My father was reading Voltaire beside a briskly burning fire. Closing his book on his forefinger, he waved me to a chair beside him.

"My son," he said, "they mix better than you think, Voltaire and gunpowder. Have you not found it so?"

"I fear," I replied, "that my experience has been too limited. Give me time, sir, I have only been twice to sea. Next time I shall remember to take Voltaire with me."

"Do," he advised courteously; "you will find it will help with the privateers—tide you over every little unpleasantness. Ah yes, it is advice worth following. I learned it long ago—a little difference of opinion—and the pages of the great philosopher——"

He raised his arm and glanced at it critically.

"Words well placed—is it not wonderful, their steadying effect—the deadly accuracy which their logic seems to impart to the hand and eye? A man can be dangerous as with twenty pages of Voltaire behind him."

He took a pinch of snuff, and leaned forward to tap me gently on the knee, his expression coldly genial.

"I have read all the works of Voltaire, Henry, read them many times."

Unbidden, a picture of him came before me in a room with gilt chairs and candelabra whose glass pendants sparkled in the mild yellow light—with a smell of powder mingling strangely with the scent of flowers.

"But why," he concluded, "should I be more explicit than Mr. Aiken? To fear nothing, say nothing. It is a maxim followed by so many politicians. Strange that it still stays valuable. Strange——"

And he waved his hand in a negligent gesture of deprecation.

"Why, indeed, be more explicit," I rejoined. "Your sudden interest is quite enough to leave me overcome, sir, when, after years of neglect, you see to it I ride out safely of an afternoon."

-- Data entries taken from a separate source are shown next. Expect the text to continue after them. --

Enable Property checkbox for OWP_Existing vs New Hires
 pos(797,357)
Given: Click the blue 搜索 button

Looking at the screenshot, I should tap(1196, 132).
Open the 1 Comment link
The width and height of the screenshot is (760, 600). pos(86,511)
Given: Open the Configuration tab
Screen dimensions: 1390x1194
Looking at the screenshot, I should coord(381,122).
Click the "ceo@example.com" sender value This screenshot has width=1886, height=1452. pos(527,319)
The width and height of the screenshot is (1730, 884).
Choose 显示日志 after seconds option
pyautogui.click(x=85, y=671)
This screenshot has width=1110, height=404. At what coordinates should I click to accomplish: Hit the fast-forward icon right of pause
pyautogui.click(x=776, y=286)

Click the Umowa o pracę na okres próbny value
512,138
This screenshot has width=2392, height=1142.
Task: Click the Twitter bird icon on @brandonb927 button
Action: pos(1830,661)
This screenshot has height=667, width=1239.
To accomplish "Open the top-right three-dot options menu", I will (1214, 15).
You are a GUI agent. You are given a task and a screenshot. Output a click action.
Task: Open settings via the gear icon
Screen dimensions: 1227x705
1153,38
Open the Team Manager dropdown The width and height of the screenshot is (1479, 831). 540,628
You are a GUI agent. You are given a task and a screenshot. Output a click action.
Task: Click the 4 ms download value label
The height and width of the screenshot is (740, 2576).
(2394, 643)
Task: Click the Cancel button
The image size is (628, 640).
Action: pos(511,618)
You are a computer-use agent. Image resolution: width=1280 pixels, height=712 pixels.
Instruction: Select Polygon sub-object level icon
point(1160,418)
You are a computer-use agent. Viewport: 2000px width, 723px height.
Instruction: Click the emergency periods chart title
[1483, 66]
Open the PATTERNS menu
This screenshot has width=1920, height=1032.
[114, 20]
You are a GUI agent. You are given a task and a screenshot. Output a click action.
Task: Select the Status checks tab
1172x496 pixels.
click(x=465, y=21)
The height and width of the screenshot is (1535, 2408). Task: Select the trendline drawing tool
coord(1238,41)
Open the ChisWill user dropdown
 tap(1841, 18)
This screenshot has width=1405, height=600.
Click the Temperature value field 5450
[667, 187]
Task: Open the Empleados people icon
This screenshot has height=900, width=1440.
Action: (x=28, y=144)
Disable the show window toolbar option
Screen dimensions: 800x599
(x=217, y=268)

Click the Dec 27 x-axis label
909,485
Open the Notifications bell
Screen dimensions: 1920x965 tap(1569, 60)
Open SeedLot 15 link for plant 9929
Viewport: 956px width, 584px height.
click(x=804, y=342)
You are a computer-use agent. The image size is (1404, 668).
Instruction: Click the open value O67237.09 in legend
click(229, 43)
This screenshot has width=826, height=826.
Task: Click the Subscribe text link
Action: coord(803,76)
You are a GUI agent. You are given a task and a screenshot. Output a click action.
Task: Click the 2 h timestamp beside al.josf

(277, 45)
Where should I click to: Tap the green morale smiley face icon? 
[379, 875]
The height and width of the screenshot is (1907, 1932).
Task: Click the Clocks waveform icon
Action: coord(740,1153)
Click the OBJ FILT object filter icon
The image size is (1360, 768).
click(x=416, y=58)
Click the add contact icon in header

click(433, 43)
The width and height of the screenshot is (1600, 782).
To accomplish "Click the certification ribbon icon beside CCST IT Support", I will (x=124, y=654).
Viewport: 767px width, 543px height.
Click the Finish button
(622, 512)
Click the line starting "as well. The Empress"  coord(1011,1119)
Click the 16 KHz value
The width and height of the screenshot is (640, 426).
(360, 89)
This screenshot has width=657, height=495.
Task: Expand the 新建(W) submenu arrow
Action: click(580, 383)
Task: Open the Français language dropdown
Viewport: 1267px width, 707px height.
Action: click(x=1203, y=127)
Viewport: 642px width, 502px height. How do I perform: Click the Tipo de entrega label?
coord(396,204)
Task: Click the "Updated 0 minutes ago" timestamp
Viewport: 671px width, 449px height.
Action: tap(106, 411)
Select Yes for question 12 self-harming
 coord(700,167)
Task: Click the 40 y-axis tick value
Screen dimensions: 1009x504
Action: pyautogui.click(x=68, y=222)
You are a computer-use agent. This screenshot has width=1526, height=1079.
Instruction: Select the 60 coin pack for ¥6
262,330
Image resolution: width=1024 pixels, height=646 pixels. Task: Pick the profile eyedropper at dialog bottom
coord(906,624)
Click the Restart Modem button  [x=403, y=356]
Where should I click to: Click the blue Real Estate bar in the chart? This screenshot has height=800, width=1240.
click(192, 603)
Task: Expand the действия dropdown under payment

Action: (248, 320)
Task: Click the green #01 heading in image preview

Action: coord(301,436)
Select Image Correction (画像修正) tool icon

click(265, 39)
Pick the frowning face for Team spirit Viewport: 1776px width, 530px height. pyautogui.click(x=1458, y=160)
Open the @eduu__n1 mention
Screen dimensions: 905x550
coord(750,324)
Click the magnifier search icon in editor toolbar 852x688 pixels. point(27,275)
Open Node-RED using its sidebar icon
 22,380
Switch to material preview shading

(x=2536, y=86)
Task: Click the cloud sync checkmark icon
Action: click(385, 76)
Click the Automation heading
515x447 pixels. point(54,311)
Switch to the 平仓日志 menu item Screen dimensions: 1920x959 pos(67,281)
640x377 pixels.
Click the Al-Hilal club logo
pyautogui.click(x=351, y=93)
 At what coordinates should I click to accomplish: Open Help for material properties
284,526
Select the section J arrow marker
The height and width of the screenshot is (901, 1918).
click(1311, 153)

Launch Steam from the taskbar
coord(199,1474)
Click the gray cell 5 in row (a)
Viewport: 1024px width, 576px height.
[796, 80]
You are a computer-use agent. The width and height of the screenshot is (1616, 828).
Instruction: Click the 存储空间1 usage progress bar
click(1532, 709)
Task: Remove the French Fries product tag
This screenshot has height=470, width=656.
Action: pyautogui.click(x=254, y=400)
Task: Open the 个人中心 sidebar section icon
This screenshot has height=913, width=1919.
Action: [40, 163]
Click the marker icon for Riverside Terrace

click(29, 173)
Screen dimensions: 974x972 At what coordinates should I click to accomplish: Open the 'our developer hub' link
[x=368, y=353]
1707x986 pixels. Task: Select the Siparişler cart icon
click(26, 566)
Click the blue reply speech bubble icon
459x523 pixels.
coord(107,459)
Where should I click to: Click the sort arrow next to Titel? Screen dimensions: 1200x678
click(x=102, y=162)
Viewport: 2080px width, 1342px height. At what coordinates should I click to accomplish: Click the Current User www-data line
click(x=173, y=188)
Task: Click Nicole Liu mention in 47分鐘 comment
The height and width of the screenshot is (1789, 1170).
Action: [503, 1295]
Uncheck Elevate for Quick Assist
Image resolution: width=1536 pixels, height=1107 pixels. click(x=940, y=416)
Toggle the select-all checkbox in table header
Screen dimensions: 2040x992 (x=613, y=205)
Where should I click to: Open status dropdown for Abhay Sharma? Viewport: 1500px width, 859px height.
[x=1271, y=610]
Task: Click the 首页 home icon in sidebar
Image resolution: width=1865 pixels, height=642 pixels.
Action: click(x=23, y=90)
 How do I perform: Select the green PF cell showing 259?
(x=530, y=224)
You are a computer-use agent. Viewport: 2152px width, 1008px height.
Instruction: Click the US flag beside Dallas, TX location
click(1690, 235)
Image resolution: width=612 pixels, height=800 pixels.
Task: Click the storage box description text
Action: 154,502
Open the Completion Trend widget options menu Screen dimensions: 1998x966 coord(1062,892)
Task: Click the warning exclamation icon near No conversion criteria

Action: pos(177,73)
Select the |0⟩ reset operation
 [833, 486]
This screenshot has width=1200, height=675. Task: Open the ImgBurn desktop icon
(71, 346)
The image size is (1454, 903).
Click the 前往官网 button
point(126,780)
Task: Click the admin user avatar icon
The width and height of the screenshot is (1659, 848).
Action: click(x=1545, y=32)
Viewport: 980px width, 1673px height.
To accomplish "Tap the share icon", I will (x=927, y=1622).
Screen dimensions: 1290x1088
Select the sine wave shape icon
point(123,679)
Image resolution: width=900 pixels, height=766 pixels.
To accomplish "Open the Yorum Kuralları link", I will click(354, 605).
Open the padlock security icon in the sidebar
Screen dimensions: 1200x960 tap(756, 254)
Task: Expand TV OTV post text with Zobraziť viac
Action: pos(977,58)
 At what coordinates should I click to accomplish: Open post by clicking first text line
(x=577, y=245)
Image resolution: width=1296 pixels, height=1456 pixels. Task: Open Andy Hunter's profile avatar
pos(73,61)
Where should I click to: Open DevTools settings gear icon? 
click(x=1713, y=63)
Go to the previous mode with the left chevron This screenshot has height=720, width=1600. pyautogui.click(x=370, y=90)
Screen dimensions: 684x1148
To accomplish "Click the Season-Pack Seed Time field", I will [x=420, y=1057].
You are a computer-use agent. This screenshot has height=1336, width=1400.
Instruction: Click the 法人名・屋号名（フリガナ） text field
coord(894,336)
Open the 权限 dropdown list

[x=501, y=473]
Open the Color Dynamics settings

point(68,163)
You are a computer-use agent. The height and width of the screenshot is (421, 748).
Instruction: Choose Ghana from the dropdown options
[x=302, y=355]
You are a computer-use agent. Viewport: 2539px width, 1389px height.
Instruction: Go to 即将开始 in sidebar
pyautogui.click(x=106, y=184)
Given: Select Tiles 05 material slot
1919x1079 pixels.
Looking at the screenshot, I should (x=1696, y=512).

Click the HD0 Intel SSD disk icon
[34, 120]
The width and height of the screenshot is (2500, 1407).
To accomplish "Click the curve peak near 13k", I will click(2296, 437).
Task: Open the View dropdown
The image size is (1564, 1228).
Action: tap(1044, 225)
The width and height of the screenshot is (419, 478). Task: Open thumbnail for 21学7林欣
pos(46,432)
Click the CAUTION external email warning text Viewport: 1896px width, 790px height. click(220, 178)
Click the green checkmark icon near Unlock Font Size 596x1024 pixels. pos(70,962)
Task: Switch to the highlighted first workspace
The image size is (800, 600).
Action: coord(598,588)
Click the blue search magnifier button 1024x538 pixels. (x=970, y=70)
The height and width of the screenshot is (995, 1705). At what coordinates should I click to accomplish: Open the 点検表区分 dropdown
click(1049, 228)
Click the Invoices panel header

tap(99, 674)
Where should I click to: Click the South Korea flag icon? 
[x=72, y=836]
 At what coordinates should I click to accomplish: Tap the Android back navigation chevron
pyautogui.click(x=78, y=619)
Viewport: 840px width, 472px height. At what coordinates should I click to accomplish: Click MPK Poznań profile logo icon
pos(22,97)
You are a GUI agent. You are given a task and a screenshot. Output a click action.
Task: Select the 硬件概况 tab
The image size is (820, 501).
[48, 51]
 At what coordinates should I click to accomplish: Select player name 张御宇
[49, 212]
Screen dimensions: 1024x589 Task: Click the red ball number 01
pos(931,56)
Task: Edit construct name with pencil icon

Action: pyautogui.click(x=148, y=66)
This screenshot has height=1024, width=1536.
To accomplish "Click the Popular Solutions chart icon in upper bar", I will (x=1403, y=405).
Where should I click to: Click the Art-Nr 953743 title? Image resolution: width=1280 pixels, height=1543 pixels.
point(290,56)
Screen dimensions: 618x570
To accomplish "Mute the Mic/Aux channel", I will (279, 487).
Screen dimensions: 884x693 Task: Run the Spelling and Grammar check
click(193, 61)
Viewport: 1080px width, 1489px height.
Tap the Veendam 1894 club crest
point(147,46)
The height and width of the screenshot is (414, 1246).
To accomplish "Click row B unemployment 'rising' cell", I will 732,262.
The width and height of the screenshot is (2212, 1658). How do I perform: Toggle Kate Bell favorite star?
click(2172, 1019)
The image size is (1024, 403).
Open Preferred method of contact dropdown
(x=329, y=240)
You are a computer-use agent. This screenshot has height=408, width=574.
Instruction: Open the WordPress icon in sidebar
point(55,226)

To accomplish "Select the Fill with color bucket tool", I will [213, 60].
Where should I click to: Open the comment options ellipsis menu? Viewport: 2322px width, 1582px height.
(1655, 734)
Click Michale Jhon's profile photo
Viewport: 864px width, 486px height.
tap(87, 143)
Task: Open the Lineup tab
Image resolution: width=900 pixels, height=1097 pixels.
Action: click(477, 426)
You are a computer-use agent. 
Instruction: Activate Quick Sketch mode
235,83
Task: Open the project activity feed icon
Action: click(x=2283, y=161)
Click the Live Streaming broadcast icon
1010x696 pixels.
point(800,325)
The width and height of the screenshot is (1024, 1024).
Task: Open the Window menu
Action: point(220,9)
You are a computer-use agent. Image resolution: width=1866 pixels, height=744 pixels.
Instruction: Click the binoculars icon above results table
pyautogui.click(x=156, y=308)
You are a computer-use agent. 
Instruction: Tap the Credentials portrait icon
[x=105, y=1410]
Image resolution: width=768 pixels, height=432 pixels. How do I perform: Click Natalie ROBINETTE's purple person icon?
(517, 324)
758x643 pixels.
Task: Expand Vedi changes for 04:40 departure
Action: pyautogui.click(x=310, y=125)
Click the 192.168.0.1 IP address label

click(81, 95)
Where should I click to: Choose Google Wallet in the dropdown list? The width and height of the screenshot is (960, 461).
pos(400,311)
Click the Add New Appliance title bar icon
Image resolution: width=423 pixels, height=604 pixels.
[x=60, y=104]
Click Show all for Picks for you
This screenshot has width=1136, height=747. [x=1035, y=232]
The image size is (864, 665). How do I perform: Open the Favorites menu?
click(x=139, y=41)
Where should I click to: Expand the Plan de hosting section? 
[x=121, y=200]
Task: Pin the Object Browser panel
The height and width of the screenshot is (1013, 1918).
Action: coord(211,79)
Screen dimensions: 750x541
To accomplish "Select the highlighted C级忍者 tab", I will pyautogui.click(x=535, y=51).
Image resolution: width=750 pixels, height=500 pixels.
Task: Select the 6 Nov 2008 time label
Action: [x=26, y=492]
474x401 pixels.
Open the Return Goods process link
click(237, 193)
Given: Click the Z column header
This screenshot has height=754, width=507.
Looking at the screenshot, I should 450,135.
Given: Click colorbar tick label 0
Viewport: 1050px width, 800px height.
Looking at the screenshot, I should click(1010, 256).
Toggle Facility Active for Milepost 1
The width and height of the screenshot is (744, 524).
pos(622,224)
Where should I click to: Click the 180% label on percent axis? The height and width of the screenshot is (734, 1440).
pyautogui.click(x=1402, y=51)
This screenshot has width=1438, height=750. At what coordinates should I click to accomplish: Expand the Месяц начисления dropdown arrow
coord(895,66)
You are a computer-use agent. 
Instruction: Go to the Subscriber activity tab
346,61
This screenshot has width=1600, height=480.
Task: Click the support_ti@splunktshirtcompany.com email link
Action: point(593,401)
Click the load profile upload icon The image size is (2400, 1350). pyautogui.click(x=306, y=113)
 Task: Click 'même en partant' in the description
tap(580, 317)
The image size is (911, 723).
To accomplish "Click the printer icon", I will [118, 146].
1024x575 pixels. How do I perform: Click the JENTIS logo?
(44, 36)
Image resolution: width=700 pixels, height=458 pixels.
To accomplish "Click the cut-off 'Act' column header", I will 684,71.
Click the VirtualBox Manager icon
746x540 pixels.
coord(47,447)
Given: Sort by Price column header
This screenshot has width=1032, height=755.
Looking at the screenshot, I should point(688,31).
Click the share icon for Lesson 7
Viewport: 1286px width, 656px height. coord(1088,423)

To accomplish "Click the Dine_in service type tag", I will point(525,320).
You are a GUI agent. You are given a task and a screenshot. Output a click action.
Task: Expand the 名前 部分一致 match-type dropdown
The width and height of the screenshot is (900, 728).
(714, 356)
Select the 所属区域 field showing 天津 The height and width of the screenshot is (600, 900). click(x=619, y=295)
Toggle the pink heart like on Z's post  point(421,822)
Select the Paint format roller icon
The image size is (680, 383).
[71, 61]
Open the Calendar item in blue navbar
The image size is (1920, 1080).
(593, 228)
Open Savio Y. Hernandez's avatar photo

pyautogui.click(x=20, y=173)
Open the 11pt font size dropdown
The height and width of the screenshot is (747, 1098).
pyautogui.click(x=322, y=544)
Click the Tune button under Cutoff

He tapped his snuff box thoughtfully.

"Coincidence again, Henry, that is all. How was I to know you would be outside Ned Aiken's house while I was within?"

"And how should I know that paternal care would prompt you to remain within while I was without?"

For a second it seemed to me that my father was going to laugh—for a fraction of a second something like astonishment seemed to take possession of him. Then Brutus appeared in the doorway.

"My son," he said, as I followed him to supper, "I must compliment you. Positively you improve upon acquaintance."